I say this with no malice, but in the 1989 adaptation of the novel starring Michael Douglas and Kathleen Turner we were in the presence of two of the decade’s biggest and sexiest stars. Stars with a built-in chemistry and cinematic relationship with 1984’s Romancing the Stone and its sequel, The Jewel of the Nile, the following year. Theirs was a combination of steamy, seductive passion and that’s just not present in the form of Benedict Cumberbatch and Olivia Colman, two of our best journeyman actors whether they’re in lead or supporting roles. They’re both gifted comedians with killer deliveries and they deliver Tony McNamara’s overly complicated barbs of hatred with gleeful smiles. But that’s not the right tone for this, there’s no dark underbelly in the comedy; it’s as frothy as a mushroom foam and just as empty.
In another softening of the darkest elements of the novel and previous film, there’s no cat death or dog paté here, in fact no animals at all. They’ve been replaced with a quartet of friends in an unneeded ensemble that makes the sitcom-level banter even more sitcomy. And it’s not for nothing that the cast is largely great. As Theo’s friend and lawyer (“mostly residential”), Andy Samberg plods through with expected punchline delivery. He’s married to Kate McKinnon…no, really, a sex-thirsty hound dog who literally dry humps Theo’s leg (“We have an open marriage,” she says. They don’t. Yet.) If you’re expecting a different kind of performance from McKinnon than in… anything she’s ever done, keep your hopes down. Another couple, the very funny duo of Zoë Chao and Jamie Demetriou, try to participate in a ‘game’ Theo and Ivy have at dinner, where they trade ‘joke’ insults but end up sounding like Vanessa Bayer’s “Eating crap with these sacks of shit. If they died tomorrow, no one would shed a tear!” Instagram brunch from the I Think You Should Leave with Tim Robinson sketch show. Like the insults between Theo and Ivy, it’s just a series of nonsensical profanity strung together and spoken at a breakneck speed. Nary is there the cruel simplicity of “When I watch you eat. When I see you asleep. When I look at you lately, I just want to smash your face in,” from the 1989 film or the directness of “I like it when she puts her tongue inside me” from The Favourite. One moment that largely escapes that and feels both very McNamara and very War of the Roses is the brief appearance by Allison Janney as Ivy’s cutthroat lawyer, who looks Theo dead in the eye and says “That she ever let you fuck her, she deserves everything.” Savage, succinct, perfect.

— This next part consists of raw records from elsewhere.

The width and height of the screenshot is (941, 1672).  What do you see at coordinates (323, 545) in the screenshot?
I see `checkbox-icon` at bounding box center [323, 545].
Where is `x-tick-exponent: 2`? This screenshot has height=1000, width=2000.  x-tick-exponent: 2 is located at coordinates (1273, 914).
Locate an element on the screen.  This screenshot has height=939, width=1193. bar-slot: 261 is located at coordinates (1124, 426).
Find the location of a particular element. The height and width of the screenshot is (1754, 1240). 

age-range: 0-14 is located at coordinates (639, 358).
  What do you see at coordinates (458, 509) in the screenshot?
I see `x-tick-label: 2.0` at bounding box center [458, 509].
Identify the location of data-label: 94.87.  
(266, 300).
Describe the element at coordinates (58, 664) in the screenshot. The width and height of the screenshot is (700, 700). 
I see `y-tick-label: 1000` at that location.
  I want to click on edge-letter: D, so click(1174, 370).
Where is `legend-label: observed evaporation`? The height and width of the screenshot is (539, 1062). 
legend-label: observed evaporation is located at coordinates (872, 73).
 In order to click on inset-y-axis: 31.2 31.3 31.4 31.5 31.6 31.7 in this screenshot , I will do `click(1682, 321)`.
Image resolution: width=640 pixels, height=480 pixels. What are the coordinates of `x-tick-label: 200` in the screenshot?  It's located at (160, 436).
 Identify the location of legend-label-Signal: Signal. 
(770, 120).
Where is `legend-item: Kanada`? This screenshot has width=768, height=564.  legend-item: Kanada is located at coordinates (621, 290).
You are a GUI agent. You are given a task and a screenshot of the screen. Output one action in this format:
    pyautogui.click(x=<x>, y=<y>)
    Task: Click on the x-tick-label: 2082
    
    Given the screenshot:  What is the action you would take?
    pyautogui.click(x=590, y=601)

It would be rude of me to spoil the ending of The Roses, even though we have a film and a book that lay it out, but what I will say is it’s a total cop out. Am I mad that Roach’s sauceless Roses eschews the dark comedy of its source and opts for a much more lighthearted version of mean spirited scenes from a marriage, or maybe a better question is, should I be? This is one of those existential issues I think a lot of critics face; am I judging a film on what it should be (or could be) or for what it is? I think the answer is in the middle. The War of the Roses had something to say about the rise of capitalism in the 1980s and how the feminist movement of the 1970s helped make that decade the first for women to strike out on their own and give them the options and opportunities they didn’t have before. But The Roses has no point of view. It’s not saying much about chef culture, or marriage stories, or much of anything. Is it entertaining to watch two of our greatest performers spear each other with nasty one-liners? Unequivocally yes. But with nothing underneath it they may have won the battle but ultimately lost the war.
Grade: C-
Searchlight Pictures will release The Roses only in theaters on August 29.